**Work item**: If an entry holds a picture, leave the picture out and copy the rest exactly.

(Saved entries)
====
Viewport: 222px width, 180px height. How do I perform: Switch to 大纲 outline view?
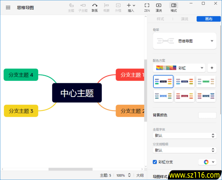coord(140,176)
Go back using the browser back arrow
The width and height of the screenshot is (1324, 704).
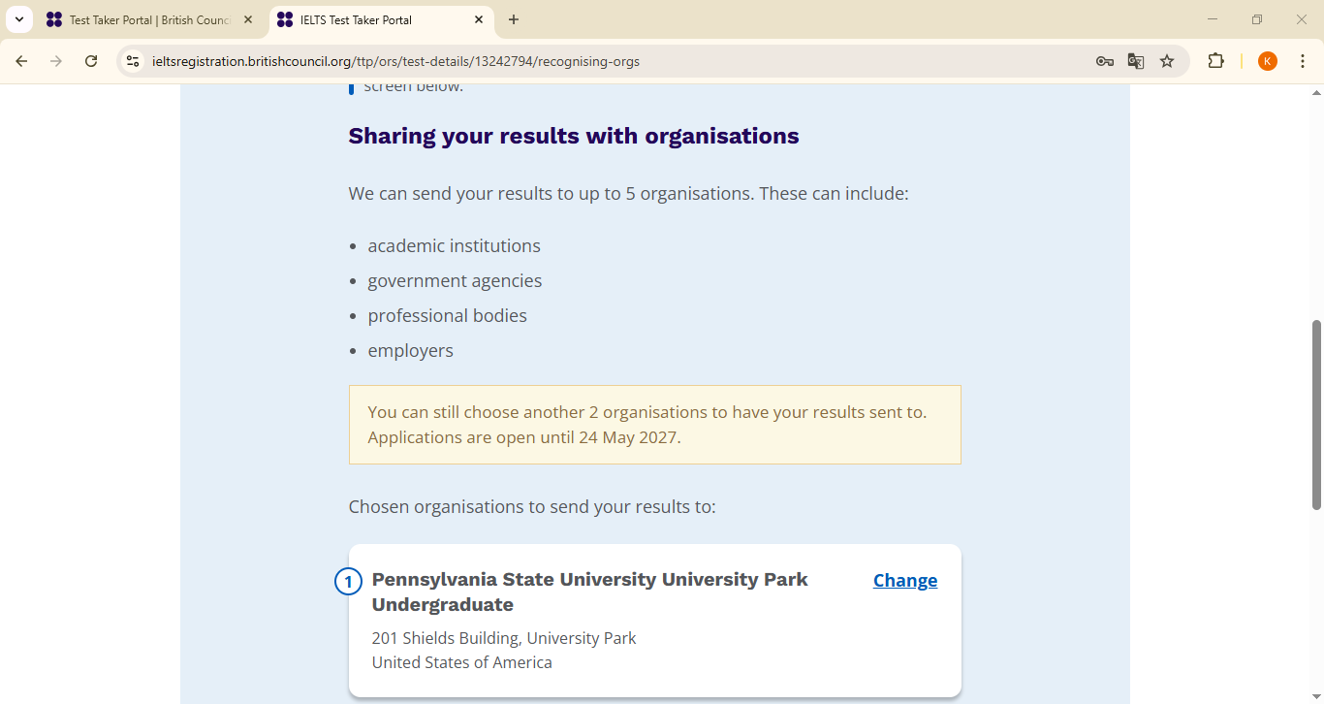click(21, 61)
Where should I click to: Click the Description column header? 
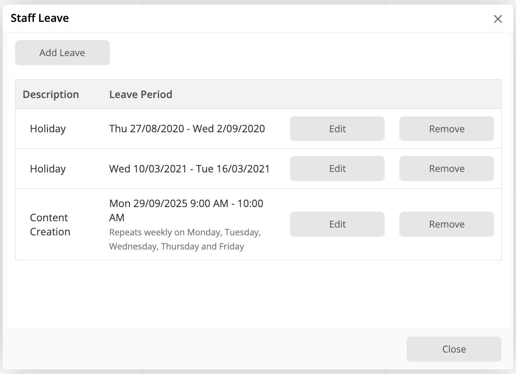(51, 94)
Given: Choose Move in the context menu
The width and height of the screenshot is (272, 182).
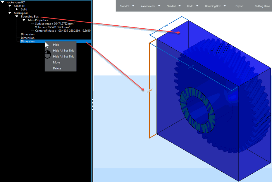Looking at the screenshot, I should [57, 62].
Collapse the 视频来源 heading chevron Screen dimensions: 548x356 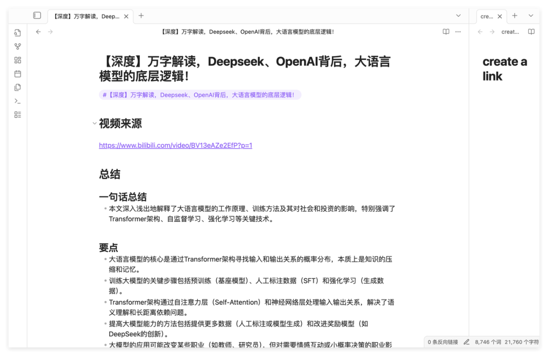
====
**Answer below**:
Viewport: 222px width, 180px height. How do I perform: Switch to 大纲 outline view?
coord(140,176)
Go back using the browser back arrow
The width and height of the screenshot is (1324, 704).
click(21, 61)
Where should I click to: Click the Description column header? 
(51, 94)
Given: Choose Move in the context menu
The width and height of the screenshot is (272, 182).
Looking at the screenshot, I should [57, 62].
Collapse the 视频来源 heading chevron Screen dimensions: 548x356 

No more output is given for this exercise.